------ EXTRACTED MATERIAL ------
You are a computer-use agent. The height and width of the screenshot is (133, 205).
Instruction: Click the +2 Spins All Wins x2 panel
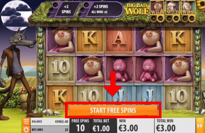[100, 9]
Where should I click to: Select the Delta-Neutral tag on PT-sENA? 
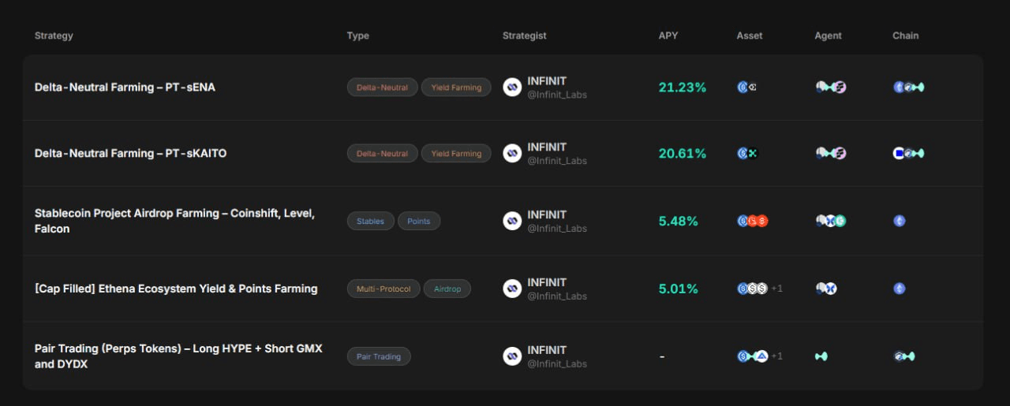tap(382, 88)
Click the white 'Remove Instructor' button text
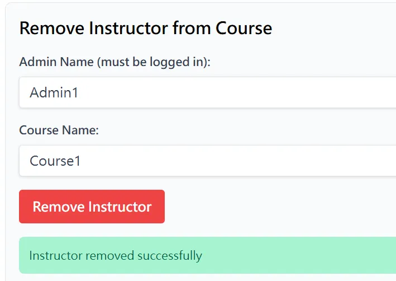This screenshot has width=396, height=281. pyautogui.click(x=92, y=207)
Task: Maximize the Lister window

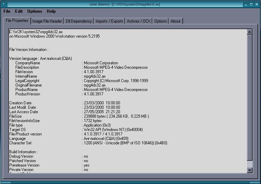Action: pyautogui.click(x=251, y=4)
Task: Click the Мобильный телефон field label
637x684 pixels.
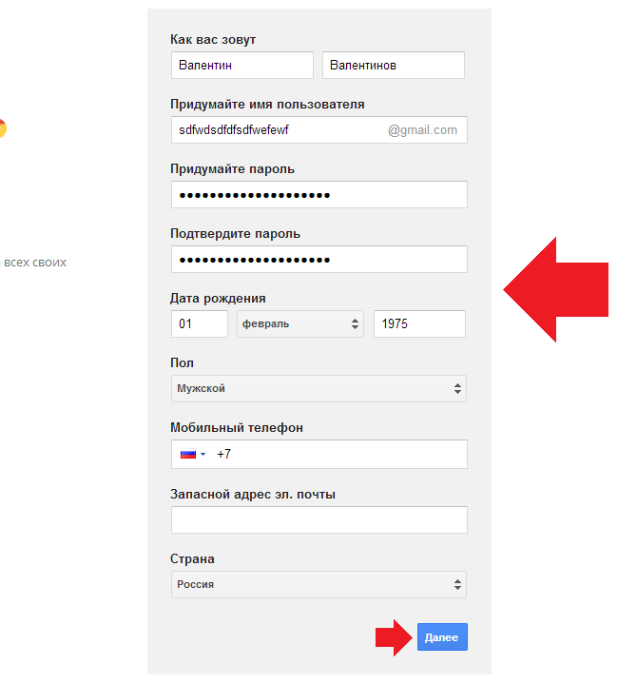Action: click(x=237, y=428)
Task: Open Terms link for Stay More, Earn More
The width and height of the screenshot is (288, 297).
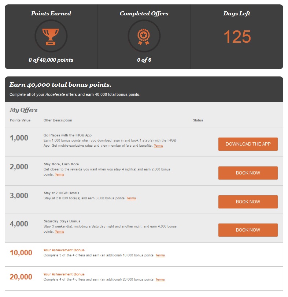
------
WORK ITEM |
Pictures are to be left out; repeat all the remaining data exactly.

TASK OUTPUT |
You are a computer-use agent. The height and width of the screenshot is (133, 205).
Instruction: Click the +2 Spins All Wins x2 panel
[100, 9]
Where should I click to: Select the Delta-Neutral tag on PT-sENA? 
tap(382, 88)
Click the white 'Remove Instructor' button text
This screenshot has width=396, height=281. pyautogui.click(x=92, y=207)
Task: Maximize the Lister window

Action: pyautogui.click(x=251, y=4)
Task: Click the Мобильный телефон field label
637x684 pixels.
Action: click(x=237, y=428)
Task: Open Terms link for Stay More, Earn More
The width and height of the screenshot is (288, 297).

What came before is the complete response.